Selective Retransmission (SACK) #
Instead of RoCE’s coarse Go-Back-N retransmission model, veRoCE introduces Selective Acknowledgment (SACK):
- Only lost packets are retransmitted
- Reduces redundant traffic
- Improves recovery latency under congestion
This makes RDMA behave more like a high-performance, hardware-accelerated transport protocol rather than a fragile messaging layer.
🧱 Extended Transport Headers #
To support these capabilities, veRoCE extends the RoCEv2 packet format and operates on UDP port 4794 (distinct from RoCEv2’s 4791).
| Header | Purpose |
|---|---|
| BTH | Base routing; includes a new Retrans bit to mark retransmitted packets |
| MSNETH | Tracks message-level ordering (WQE granularity) |
| POETH | Provides byte-level offsets for DDP placement |
| SACKETH | Carries a 128-bit bitmap indicating missing packets |
| RQETH | Maps out-of-order Send packets to the correct Receive WQE |
These extensions enable reliability without sacrificing hardware efficiency.
🔁 Dual-Sequence Reliability Model #
veRoCE separates transport correctness into two layers:
-
PSN (Packet Sequence Number)
- Tracks individual packets
- Handles loss and reordering
-
MSN (Message Sequence Number)
- Tracks completion of entire RDMA work requests
- Ensures application-level correctness
Smart Retransmission Logic #
- Lazy SACK: SACKs are sent only when disorder exceeds a threshold, avoiding ACK storms
- Fast Retransmit: Upon SACK reception, the sender retransmits only missing PSNs
- RxtPSN Tracking: Prevents duplicate retransmissions within a single RTT
This design minimizes both latency and network overhead.
🌐 Congestion Awareness Without Fragility #
Packet Trimming #
veRoCE introduces support for Packet Trimming in congested switches:
- Payload is dropped, header is preserved
- Receiver detects partial packets
- Immediate Packet Drop NAK triggers fast retransmission
This is significantly faster than waiting for timeout-based recovery.
Flexible Congestion Control (FCC) #
Congestion signaling is decoupled from reliability mechanisms:
- In-band: BECN bits in ACK or SACK packets
- Out-of-band: Dedicated CNP (Congestion Notification Packets)
This allows modern rate-based congestion control algorithms to coexist with aggressive packet coalescing and batching.
🧠 Why veRoCE Matters for AI Infrastructure #
veRoCE transforms RDMA from a delicate, lossless-only optimization into a robust, scalable transport suitable for hyperscale AI clusters.

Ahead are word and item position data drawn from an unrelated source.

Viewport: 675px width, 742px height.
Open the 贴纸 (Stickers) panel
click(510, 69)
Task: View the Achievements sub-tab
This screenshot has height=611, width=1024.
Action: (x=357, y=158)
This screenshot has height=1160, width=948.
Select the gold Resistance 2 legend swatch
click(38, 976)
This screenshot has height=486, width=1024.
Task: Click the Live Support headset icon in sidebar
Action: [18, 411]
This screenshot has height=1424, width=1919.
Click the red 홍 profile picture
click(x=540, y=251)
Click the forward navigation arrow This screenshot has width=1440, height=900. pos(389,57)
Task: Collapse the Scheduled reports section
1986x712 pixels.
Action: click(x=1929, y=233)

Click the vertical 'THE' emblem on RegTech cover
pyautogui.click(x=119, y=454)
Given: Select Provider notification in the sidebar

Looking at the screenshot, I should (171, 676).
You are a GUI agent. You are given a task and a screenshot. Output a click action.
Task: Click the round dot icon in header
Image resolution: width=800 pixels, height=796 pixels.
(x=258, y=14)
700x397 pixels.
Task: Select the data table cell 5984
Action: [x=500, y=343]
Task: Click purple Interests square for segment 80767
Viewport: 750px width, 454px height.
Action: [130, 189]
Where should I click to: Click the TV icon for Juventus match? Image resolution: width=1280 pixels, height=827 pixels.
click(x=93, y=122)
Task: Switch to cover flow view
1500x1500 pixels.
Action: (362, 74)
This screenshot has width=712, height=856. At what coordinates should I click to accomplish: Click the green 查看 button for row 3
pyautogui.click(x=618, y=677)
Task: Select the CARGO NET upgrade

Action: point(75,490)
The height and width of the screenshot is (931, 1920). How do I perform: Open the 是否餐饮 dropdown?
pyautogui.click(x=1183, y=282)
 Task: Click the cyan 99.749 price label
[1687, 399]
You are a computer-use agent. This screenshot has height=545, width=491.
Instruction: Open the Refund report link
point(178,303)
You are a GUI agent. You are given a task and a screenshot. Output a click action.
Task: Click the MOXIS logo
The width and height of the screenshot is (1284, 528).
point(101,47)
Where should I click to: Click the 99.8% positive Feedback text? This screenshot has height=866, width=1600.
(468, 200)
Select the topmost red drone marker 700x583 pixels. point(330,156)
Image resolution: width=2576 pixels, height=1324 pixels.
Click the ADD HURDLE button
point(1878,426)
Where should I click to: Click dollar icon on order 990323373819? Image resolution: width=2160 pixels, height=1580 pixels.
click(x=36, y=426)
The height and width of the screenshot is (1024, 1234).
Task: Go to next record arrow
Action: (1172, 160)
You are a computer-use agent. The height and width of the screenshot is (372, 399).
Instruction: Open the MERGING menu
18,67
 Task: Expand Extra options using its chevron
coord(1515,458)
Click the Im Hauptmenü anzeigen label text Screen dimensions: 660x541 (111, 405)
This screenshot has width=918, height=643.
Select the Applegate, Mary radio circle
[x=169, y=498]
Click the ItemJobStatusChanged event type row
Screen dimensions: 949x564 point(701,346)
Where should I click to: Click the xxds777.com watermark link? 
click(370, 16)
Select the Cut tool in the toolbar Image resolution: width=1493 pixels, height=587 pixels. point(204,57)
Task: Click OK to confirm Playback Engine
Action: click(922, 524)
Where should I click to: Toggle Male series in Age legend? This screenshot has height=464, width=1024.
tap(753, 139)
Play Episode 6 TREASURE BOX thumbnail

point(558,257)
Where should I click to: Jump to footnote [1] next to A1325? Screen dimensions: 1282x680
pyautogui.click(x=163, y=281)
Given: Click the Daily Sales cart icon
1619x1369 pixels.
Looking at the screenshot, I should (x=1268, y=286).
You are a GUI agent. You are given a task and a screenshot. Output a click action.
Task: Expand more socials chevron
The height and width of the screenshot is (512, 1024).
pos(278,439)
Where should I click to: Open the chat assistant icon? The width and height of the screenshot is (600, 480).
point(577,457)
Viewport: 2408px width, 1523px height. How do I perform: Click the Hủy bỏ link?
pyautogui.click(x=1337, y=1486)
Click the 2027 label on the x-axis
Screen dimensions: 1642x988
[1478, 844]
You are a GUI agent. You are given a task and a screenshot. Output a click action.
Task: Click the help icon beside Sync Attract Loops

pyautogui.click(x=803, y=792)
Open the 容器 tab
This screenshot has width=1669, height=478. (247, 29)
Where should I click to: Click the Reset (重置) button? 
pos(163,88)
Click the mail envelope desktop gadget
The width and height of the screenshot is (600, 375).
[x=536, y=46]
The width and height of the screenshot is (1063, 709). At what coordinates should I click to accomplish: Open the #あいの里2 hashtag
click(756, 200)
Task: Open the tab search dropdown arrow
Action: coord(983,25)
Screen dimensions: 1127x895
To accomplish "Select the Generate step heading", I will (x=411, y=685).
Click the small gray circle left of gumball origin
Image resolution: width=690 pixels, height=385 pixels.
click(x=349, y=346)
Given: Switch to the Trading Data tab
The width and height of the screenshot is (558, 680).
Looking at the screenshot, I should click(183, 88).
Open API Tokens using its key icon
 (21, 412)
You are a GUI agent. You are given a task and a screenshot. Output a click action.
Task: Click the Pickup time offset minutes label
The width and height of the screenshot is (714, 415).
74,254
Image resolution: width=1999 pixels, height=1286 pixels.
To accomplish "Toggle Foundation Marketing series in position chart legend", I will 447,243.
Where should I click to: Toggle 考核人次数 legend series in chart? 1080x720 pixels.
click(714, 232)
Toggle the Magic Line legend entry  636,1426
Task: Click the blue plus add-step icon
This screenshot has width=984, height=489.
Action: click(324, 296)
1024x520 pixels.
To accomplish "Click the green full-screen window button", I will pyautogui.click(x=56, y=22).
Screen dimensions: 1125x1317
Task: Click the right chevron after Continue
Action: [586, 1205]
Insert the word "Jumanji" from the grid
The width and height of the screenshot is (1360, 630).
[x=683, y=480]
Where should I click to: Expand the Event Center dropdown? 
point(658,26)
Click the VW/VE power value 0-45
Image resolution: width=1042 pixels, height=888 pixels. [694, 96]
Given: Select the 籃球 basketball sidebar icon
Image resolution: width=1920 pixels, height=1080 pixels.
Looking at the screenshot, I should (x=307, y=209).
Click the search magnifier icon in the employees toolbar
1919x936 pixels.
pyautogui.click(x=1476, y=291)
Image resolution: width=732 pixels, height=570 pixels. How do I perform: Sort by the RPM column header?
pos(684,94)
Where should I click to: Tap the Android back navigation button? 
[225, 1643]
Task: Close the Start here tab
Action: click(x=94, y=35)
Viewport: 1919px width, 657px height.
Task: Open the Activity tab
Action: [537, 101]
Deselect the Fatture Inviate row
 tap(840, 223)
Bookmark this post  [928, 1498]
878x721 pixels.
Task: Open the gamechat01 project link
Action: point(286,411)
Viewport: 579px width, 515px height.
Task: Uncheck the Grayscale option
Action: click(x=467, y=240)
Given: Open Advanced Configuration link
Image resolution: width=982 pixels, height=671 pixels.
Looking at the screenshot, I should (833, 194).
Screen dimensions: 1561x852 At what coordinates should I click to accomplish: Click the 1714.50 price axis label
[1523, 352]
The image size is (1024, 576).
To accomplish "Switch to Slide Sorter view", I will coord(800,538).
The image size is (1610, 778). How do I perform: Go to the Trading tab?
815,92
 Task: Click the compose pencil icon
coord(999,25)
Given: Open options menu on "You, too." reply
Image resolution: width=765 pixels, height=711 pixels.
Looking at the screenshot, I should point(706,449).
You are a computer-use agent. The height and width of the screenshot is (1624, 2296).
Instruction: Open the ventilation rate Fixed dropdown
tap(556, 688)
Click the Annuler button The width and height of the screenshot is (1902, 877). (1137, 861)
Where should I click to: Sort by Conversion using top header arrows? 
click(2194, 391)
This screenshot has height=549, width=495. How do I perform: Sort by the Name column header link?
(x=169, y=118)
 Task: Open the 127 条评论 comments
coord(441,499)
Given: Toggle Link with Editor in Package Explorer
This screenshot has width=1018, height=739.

By embracing packet loss and reordering as normal conditions—rather than fatal errors—it aligns RDMA with how modern data center networks actually behave.
For AI workloads where thousands of GPUs communicate continuously across multi-tier fabrics, veRoCE represents a foundational shift:
RDMA without PFC, without fragility, and without sacrificing performance.
In effect, veRoCE redefines RDMA as the communication bedrock for the next generation of AI infrastructure.